### SET EXERCISE
Please copy the woodworking text starting with "- Finish up" and going on through "a practice first.", changing "surface" to "workpiece".

### TEXT EXCERPT
────────────────

Step 13: Cleanup the Wood Lamination
- Carefully relieve the pressure from the clamps one by one, remove the outer mold pieces from the assembly.
- Once freed from the outer mold, carefully free the wood laminate from the inner mold.
- Time to prepare the laminate for finishing. Very, very carefully use belt/disc sanders to remove the excess length of laminate from the ear-side legs. Trim to the length appropriate from your CAD model.
- Most edges will have glue that squeezed out during clamping and needs to be removed. You can either use sandpaper with hand (I mostly used 220 grit) to clean up all the edges, or use a powered sander for larger chunks. If you use a powered sander be incredibly careful not to push too hard and sand away parts of the actual piece. I learned the hard way disc sanders disintegrate wood laminate faster than ice melts in a bonfire (need to work on better metaphors).
- If you were careful enough while laminating (or got lucky enough), you won't have to sand the the outermost surfaces of the laminate. Since it's a messy process though, chances are there's some glue dried on the outside. Use sandpaper to remove, being careful not to sand through a layer of laminate. If necessary, use finer grit sandpaper to leave the surface nice and purty.
- Finish up the sandpapering by using a 220-ish grit to uniformly round the edges of the laminate until you're happy.
Step 14: Wood Finishing
After satisfactory sanding, use a tack-free cloth to clean all dust and dirt from surface. Cover the surface you'll use to protect it.
The goal is to create a perfectly smooth thin coat with no bubbles over the entire surface. It will take some practice and technique depends on your brush and finish, so try a practice first.
- Dip foam brush into polyurethane, soaking just front 1/4" of brush (don't want to apply too heavy of a coat, or else it will run and we'll get an uneven surface)
- Be careful to avoid creating bubbles with the polyurethane, they might get transferred to the surface and create ugliness
- Slowly apply polyurethane over entire surface. Be careful not to brush over polyurethane thats set more than 30 seconds: it may have become tacky enough that you'll leave streaks in it.
- Once finished, set on surface as not to ruin the coat, and allow to dry for 2 hours. If done correctly, the surface will be blemish free, and all you need to do is additional coats in the same manner until you're happy with the thickness (for me this was 3 thin coats).

────────────────

### ENTRIES SHOWN
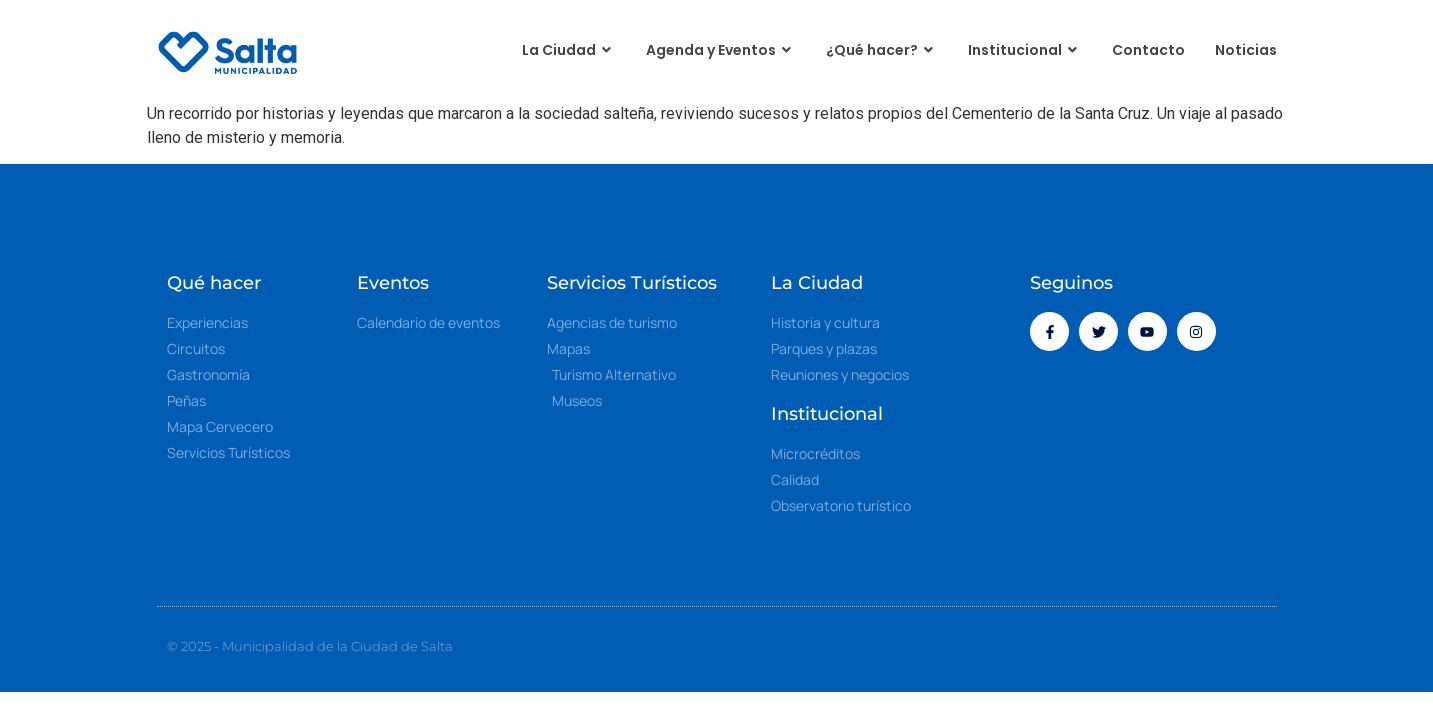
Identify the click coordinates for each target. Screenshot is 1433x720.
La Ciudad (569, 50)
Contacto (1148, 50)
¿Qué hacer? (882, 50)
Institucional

────────────────

### COMPLETE RESPONSE
- Finish up the sandpapering by using a 220-ish grit to uniformly round the edges of the laminate until you're happy.
Step 14: Wood Finishing
After satisfactory sanding, use a tack-free cloth to clean all dust and dirt from workpiece. Cover the workpiece you'll use to protect it.
The goal is to create a perfectly smooth thin coat with no bubbles over the entire workpiece. It will take some practice and technique depends on your brush and finish, so try a practice first.